The dead guy’s car started moving, and traffic began flowing around us on both sides again. The lead soldier waved us over to one side, and we went to stand beside Harry’s bumper. Kate and Deborah were there waiting for us, both of them hugging their shoulders for warmth.
“It’s true,” Kate said, blowing out white cloud
of condensing air as she spoke. “The guns belonged to my brother.”
The soldier didn’t look happy, but he gave in with a nod. “All right, but I’m still going to have to keep them. We don’t need any more dead people in this parking lot tonight.”
I was about to argue, but the way the soldier said any more dead people gave me pause. This wasn’t the first casualty they’d seen tonight.
All the more reason we need our guns. “How do you expect us to protect ourselves?” I demanded. “You can’t go around taking people’s guns at a time like this!”
“Watch me,” the soldier replied.
I wasn’t ready to give up yet. We had other guns with us, but none as powerful as the ones that had just been confiscated. “We have children,” I explained, and pointed to our cars. “And we still have a long way to go. Those guns have saved our lives more than once already.”
“Yeah, but how many lives have they taken?”
“Just the one you saw,” I replied. OneZero’s kill didn’t count. “You really want to leave us defenseless on the open road with two women and three children?”

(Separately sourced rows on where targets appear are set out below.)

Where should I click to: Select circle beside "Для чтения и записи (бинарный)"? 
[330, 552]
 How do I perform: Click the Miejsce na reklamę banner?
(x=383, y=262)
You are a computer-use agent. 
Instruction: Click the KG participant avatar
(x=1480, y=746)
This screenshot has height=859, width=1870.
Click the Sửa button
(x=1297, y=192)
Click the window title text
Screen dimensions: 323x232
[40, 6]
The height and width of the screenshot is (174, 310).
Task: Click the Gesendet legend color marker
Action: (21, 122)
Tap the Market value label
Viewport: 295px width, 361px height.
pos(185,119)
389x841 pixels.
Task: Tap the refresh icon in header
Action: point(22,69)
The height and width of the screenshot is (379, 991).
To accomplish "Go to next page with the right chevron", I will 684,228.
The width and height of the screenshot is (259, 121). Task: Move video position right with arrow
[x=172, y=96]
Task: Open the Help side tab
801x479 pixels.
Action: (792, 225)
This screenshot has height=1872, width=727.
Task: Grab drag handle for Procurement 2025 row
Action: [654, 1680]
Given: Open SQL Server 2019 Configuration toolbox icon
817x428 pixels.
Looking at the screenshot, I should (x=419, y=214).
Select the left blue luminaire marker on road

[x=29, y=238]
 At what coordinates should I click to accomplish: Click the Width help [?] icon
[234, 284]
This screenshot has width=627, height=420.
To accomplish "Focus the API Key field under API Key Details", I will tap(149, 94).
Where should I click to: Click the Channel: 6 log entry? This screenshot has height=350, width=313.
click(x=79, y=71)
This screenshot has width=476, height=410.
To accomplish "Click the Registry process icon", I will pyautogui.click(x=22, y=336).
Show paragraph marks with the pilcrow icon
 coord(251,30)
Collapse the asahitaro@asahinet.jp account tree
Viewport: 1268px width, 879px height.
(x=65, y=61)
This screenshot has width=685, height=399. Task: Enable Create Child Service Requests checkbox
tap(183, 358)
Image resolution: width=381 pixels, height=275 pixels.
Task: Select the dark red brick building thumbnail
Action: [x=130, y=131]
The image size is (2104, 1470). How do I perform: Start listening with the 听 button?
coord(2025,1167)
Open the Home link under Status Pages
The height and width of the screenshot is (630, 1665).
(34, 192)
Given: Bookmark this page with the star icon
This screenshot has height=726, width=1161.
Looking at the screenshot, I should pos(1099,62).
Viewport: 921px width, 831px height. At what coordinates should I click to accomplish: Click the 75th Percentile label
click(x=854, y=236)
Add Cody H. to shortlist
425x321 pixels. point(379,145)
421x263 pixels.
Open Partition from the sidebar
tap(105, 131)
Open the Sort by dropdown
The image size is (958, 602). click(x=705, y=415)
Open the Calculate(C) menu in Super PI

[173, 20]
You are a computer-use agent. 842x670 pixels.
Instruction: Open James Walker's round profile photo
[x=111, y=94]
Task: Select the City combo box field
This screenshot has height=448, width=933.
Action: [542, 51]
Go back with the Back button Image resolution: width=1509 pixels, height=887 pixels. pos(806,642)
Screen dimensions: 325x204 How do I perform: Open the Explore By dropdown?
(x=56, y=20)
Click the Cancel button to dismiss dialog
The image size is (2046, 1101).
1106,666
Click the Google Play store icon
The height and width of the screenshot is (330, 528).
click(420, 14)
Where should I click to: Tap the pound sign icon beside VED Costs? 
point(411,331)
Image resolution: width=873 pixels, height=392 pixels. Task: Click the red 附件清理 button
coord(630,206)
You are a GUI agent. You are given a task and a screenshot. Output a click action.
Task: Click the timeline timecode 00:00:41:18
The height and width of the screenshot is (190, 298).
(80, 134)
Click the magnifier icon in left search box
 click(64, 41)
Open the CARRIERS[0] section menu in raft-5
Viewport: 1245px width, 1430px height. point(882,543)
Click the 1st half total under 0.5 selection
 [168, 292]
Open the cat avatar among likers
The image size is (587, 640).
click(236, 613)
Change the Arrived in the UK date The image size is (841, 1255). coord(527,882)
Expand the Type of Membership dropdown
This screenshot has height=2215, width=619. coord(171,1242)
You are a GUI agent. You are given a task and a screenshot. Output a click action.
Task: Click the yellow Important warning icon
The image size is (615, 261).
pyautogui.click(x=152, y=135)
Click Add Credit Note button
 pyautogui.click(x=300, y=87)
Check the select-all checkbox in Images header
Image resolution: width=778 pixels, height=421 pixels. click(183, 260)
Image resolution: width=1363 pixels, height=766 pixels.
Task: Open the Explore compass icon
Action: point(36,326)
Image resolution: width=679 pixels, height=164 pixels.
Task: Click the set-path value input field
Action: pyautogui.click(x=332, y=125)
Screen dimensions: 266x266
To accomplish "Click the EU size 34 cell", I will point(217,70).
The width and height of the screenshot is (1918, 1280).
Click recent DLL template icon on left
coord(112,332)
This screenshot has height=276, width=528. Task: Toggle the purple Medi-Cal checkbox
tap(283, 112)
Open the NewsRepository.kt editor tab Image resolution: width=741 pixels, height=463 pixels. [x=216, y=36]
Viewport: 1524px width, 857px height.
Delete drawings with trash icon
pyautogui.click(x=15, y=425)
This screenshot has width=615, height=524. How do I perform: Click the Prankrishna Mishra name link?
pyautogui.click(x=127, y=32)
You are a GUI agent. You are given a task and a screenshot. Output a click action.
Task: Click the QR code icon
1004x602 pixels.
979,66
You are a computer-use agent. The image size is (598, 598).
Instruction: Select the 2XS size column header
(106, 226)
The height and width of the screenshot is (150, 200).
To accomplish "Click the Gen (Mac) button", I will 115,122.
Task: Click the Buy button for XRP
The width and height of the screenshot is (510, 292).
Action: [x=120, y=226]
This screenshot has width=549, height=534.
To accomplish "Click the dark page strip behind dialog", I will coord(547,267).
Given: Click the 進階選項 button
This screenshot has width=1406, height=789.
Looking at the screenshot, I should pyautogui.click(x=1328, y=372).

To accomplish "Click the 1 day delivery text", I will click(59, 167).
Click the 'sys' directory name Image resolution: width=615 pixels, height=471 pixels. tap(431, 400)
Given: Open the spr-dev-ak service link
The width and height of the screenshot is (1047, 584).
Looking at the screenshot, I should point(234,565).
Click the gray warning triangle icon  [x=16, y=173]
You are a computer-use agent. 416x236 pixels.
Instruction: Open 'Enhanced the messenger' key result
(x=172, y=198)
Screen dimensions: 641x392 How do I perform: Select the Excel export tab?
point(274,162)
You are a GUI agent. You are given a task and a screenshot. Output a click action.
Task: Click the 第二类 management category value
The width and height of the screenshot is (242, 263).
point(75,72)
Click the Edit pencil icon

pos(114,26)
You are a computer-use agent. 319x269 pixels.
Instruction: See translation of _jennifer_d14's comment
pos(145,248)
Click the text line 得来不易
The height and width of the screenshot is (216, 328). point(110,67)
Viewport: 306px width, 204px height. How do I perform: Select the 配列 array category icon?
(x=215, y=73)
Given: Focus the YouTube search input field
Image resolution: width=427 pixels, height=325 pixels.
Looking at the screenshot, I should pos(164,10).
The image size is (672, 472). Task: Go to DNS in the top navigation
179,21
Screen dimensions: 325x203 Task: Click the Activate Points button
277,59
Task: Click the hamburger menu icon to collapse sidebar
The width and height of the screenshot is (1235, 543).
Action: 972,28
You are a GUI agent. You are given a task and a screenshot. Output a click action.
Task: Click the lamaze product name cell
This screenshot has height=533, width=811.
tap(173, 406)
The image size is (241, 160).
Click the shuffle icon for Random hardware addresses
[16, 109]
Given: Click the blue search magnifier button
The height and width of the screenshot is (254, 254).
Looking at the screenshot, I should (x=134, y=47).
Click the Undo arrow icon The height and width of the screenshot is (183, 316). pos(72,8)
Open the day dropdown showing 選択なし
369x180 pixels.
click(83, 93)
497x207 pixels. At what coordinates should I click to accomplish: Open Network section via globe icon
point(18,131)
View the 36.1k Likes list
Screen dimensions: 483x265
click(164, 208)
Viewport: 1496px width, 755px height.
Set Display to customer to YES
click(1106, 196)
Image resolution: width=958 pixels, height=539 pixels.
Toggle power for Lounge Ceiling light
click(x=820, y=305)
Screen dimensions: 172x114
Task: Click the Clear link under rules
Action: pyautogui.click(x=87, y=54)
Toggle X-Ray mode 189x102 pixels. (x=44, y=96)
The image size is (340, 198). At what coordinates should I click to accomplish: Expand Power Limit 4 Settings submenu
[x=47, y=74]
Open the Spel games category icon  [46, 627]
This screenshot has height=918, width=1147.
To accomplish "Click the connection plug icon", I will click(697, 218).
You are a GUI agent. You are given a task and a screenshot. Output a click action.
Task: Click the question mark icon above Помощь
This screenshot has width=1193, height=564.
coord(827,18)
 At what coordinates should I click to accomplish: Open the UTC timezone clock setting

The soldier just shook his head. “You want to stay safe? You can tag along behind one of our vehicles in the morning. I’ll get you set up with an escort if I can. We have convoys heading South, West, and East, so take your pick. Where are you headed?”
“Memphis.”
The man’s eyebrows darted up and beetled together. He reached up to scratch an itch under the brim of his army hat. “Why Memphis?” he asked slowly.
“We have family there,” I lied.
“Well, you’re in luck. What’s left of my platoon is headed there, too.”
The coincidence made me suspicious. “Why Memphis?”
“Because that’s where the president is, and she’s recalled six whole divisions to protect the city.”
I frowned. “The president? I thought DC was wiped out.”
“It was. That doesn’t mean the president was sitting in the White House when it happened.”